# Hunting > Game Cooking and Recipes >  Sausages n salami

## teFerrarri

Wild Pork and venison salamis and lamb and venison sausages.  Cold smoked then finished in the oven.

----------


## veitnamcam

Bit of a how to?

----------


## southernredneck

> Bit of a how to?


I agree please 
I've had a crack at sausages before got them tasting good just couldn't get the texture right 


Sent from my iPhone using Tapatalk

----------


## EeeBees

Looking good...

----------


## teFerrarri

ok as requested.... not sure which parts wanted explaining so heres what we do anyway for sausages.   Bone out meat into strips, removing the tougher silverskin and avoiding the really gristly meat (shanks) and fat. kept the lamb in the mix  fat pretty lean. Run thru the mincer  using a coarse plate, mixing well.  Add the saussage meal, seasonings etc Packets reccommend 80 -90 grams  per kilo  but we use it at about 60 grams to the kilo as we prefer a meaty snag not a meally one like the supermarket. For venison we also use the pattie mix - makes veni mince or patties edible without having to empty the whole pantry of seasonings and salt. This time we used  a mix of patti and sausage meal 60/40%  weighed out but mixed into the meat till it looked right. Putting the mince into a big plastic bag made it easier to mix the meat and meals than having it previously in a big tub.  
  Put mix back thru the mincer using a finer plate - providing it can be found grrrr ours went thru the coarse plate twice after  boy looks AND mum looks couldnt find the finer plate. Odd bit of extra texture but thats ok.
  Put about 2 .5 kg  of meat mix into a bowl and add a couple of tablespoons  of cold water at a time, mixing to  a soft sticky consistency.  We have a sausage stuffer bought from Hunt and Fish last year. Used the medium spout to fill prewashed natural skins....be warned they stink! Wash well inside and out.....dont drop the end otherwise its like wrestling a pregnant tapeworm in the kitchen sink.  Thread onto the filler spout ( remember those lessons from long ago...or lack of and fumble with it like youre in the dark....) Tie a knot in your end  while the  meat gets put into the press. Its a two person operation  one turning the crank handle while the other holds the skin as it fills. Pinch the filled skin to twist it - i do three -  then pinch and twist the next one in the opposite direction. I twisted them into pairs  while the press was refilled. Can do threes  by making the pair then forced number three between them....ha ha ha looks good but the burst skins in the process are a pain in the  ass.  The more water added to the mix the easier the skins fill but  they would also stew on cooking I imagine. Ours are meat dense but cook up well and the boys are slowed down just a tad  :Have A Nice Day: 

Highly recommend Dunninghams for butchers supplies, skins meals seasonings ets.  www.dunninghams.co.nz Great range and fantastic service and prices.  Get a copy of their catalogue for product  and recipes

----------


## Gapped axe

my dad was the manager of Dunninghams Rotorua, very handy when it came around to making patties (favourite) and mince, sausages, and sausage meat.

----------


## mrs dundee

Has anyone tried duck salami before,my son and got some duck breasts in freezer dont know what to mix it with or do just take all to a butchery and they sort it.

----------


## southernredneck

Yep had some made last year man it was good we just took them in and let the butcher sort it 


Sent from my iPhone using Tapatalk

----------


## mrs dundee

How much duck breasts you got hv.

----------


## southernredneck

It varies for each butcher we had 10kg


Sent from my iPhone using Tapatalk

----------


## mrs dundee

> It varies for each butcher we had 10kg
> 
> 
> Sent from my iPhone using Tapatalk


ok thanks better weigh up what we got.

----------


## mrs dundee

Ok thanks for that,i think better weigh it up.

----------


## gsp follower

> Ok thanks for that,i think better weigh it up.

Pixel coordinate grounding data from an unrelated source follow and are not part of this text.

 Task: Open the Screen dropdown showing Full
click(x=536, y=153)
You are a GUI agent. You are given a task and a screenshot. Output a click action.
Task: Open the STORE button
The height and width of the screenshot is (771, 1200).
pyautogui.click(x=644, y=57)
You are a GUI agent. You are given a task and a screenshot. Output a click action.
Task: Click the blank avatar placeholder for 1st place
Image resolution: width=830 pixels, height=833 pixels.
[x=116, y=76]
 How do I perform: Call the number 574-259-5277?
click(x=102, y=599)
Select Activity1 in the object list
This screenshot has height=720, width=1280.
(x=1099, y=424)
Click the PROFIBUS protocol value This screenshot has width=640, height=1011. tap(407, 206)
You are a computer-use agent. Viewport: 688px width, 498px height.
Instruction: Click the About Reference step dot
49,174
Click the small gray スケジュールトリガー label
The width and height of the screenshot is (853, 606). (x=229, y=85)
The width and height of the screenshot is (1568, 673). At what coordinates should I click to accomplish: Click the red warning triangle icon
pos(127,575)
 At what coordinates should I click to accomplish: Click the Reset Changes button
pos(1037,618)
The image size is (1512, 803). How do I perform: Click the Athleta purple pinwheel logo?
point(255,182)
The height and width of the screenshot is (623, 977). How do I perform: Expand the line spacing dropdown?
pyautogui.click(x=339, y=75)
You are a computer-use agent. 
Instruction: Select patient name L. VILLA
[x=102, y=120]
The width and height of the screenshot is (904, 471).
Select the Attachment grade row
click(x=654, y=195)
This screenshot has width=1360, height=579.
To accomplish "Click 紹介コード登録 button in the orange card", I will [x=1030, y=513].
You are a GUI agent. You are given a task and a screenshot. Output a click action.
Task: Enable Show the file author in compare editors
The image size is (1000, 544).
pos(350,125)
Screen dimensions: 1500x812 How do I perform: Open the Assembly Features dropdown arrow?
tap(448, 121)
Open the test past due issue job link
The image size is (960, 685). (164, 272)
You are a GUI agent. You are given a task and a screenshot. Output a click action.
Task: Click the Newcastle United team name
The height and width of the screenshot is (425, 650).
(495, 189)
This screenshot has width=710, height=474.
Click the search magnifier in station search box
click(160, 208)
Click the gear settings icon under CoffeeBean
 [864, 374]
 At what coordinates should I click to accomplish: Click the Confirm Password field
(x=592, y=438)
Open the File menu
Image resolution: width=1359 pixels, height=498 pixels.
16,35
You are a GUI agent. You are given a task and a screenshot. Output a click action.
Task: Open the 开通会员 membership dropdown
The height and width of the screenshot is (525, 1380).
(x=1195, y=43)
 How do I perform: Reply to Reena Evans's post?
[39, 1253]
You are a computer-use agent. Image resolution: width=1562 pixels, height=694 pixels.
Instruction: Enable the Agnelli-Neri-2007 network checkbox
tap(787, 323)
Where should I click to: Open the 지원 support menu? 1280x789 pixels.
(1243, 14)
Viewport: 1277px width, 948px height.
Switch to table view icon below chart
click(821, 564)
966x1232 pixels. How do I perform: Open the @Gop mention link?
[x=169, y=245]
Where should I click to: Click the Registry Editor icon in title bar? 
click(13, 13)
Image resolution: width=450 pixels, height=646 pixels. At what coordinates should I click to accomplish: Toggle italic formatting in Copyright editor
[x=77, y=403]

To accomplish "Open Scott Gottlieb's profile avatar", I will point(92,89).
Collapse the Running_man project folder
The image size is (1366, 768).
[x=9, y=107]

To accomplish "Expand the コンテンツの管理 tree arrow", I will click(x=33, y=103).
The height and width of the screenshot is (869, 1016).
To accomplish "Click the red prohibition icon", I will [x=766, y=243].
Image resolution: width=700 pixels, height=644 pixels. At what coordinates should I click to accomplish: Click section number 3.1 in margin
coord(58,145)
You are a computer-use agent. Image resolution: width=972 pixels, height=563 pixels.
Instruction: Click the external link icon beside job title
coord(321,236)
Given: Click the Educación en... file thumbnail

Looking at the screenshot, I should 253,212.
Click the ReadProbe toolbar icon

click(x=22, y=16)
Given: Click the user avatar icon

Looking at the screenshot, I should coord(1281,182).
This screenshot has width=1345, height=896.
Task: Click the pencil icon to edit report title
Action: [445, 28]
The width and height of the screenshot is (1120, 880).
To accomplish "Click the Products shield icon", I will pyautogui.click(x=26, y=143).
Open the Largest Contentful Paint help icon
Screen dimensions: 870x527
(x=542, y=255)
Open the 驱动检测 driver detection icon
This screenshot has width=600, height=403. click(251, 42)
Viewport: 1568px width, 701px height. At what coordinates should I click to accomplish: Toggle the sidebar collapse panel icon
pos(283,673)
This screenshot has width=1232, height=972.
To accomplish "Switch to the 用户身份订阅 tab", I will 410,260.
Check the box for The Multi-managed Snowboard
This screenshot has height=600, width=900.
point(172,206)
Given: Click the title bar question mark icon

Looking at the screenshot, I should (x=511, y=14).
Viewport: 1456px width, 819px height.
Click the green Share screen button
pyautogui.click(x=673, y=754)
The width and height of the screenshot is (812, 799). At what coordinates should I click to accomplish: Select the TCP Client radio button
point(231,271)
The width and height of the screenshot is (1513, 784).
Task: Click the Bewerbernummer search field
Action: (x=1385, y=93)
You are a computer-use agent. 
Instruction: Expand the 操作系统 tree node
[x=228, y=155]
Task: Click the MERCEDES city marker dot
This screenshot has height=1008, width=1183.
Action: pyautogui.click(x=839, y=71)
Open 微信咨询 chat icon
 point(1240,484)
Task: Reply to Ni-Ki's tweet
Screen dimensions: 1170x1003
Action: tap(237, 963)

SOME WILL GO AS LOW AS 5 KG.S
they may ask if you used steel or lead also parrie goes well to.
 they,l add pork fat to the mix and say you dont want the breasts ground to fine.
you usually have a choice of garlic and pepper or even more.
watch out for the spicy som,e can be toilet role in the freezer spicy. :Yaeh Am Not Durnk: 
the bird meat sausages are better baked than fried imho as they cook more even and you dont end up with raw in the middle or overcooked on the outer.

----------


## kotuku

Gsp followers goose salami -it'llgive an ameoba a rajah if it ate enough -bloooooooddddddyyyyy delicious!
goose sausages just as good but the need a bloody robust fry .no pussying around!
 try duckbreast sausage rolls- make ya sausage rolls but instead of 100%saussie meat -1/2 the mix and add a duck /goose breast or two. rip into em but dont blame me if you start eyeing the pet budgie up like a randy mallard drake or an old gander!

----------


## Pointer

"It's like wrestling a pregnant tapeworm in the kitchen sink" - gold!

----------


## mucko

> Has anyone tried duck salami before,my son and got some duck breasts in freezer dont know what to mix it with or do just take all to a butchery and they sort it.


not duck but i was gifted some turkey and goat and they were very good.

----------


## southernredneck

Got this years duck salami back from the butcher on Saturday 


Sent from my iPhone using Tapatalk

----------